(Quoted passage)
━━━━
# Just when we thought we were done spending!!!



## 88927 (May 10, 2005)

Hi all
Well the weather stopped us getting our garden sorted out this weekend (anyone got a goat you could lend us??) and as a result I spent a few minutes perusing eBay American site, looking at RV bits and bobs. Unfortunately I came across some beautiful leather captains seats that will look fantastic in Rocky and after making some enquiries about shipping them back to Blighty I went and bought them :roll: :roll: :roll: 
I am so looking forward to getting them now, can't wait... We will put up pictures when they are fitted.

Keith


----------



## GypsyRose (May 9, 2005)

:lol: VERY nice Keith!! Sure you'll ever get up from those wonderful seats?!! Wouldn't mind them in the HOUSE!! Ana x


----------



## 96105 (Aug 23, 2005)

*SEATS*

HI keith
nice seats, ebay :roll: you just carnt help pressing the bid or buy button can you :roll: i have had that bug to do with 
motorhome bits :roll: :lol: :lol:

cheers saruman


----------



## 88927 (May 10, 2005)

Thanks Ana 
Well you cant have them for your house I'm afraid.... they are for Rocky :lol: :lol: :lol: and I havent even got them yet :wink: 
You are right Ray, when it comes to RV bits I do not have too much self control, bit like a kid in a toy store me :roll: :roll: :roll: 

Keith


----------



## 99181 (May 12, 2006)

kands said:


> Thanks Ana
> Well you cant have them for your house I'm afraid.... they are for Rocky :lol: :lol: :lol: and I havent even got them yet :wink:
> You are right Ray, when it comes to RV bits I do not have too much self control, bit like a kid in a toy store me :roll: :roll: :roll:
> 
> Keith


hi keith nice seats...do the swivel?


----------



## vicdicdoc (May 14, 2005)

Money, money, money . . . good in'it :lol:


----------



## artona (Jan 19, 2006)

whens the fitting party

stew


----------



## gromett (May 9, 2005)
━━━━
(Set problem A) Reproduce the part of the captain's seats thread from "## GypsyRose (May" up to and including "(Aug 23, 2005)".
(Set problem B)
Answer these questions on the captain's seats thread:
(i) What stopped the garden from being sorted out that weekend?
(ii) What name is given to the vehicle the seats are meant for?
(iii) What does the post signed "stew" ask about?
Use only the forum thread about the captain's seats.

(Data block)
━━━━
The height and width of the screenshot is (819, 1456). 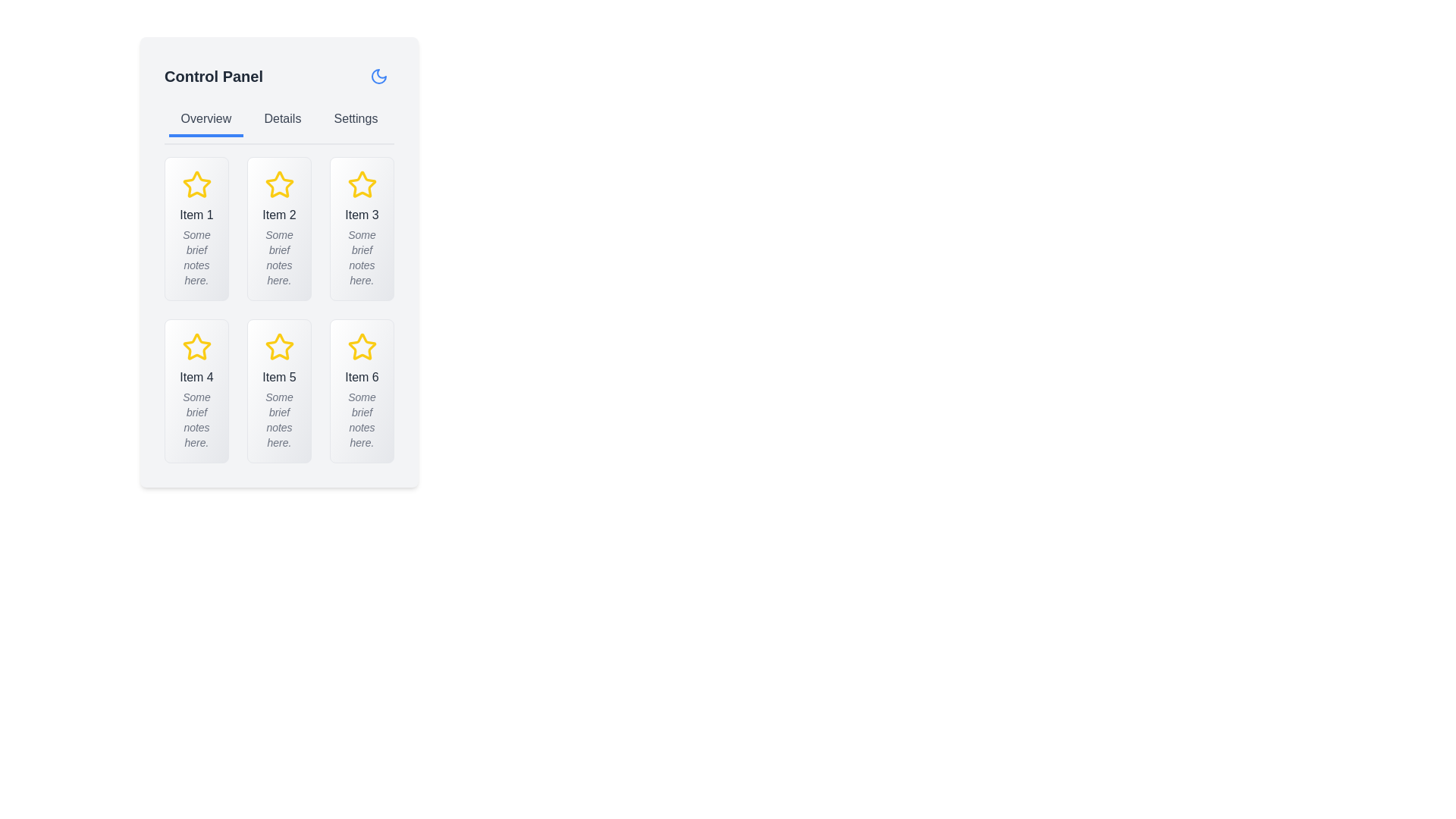 What do you see at coordinates (282, 119) in the screenshot?
I see `the 'Details' tab in the tabbed navigation bar` at bounding box center [282, 119].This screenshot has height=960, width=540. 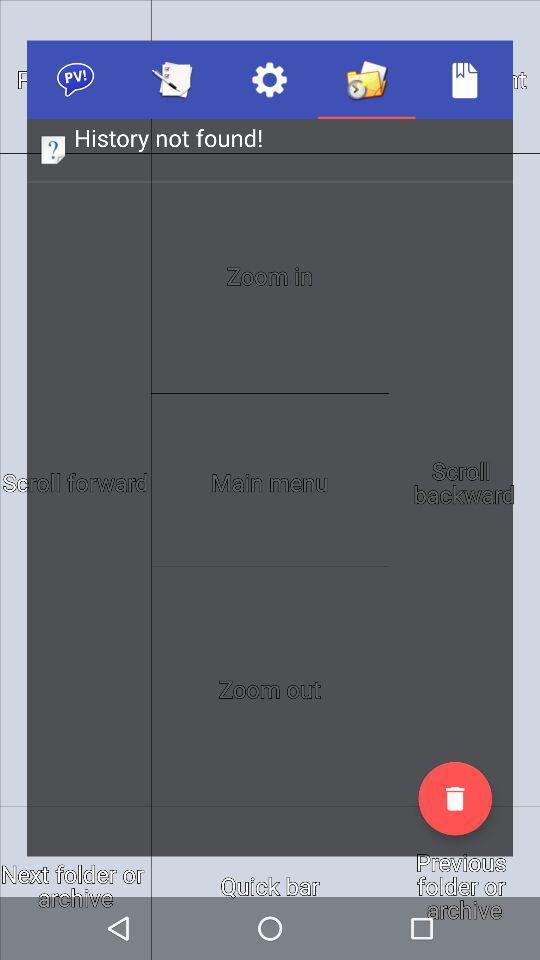 I want to click on the delete icon, so click(x=455, y=798).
━━━━
(Problem solution A)
## GypsyRose (May 9, 2005)

:lol: VERY nice Keith!! Sure you'll ever get up from those wonderful seats?!! Wouldn't mind them in the HOUSE!! Ana x


----------



## 96105 (Aug 23, 2005)

(Problem solution B)
(i) The weather.
(ii) Rocky.
(iii) When the fitting party is.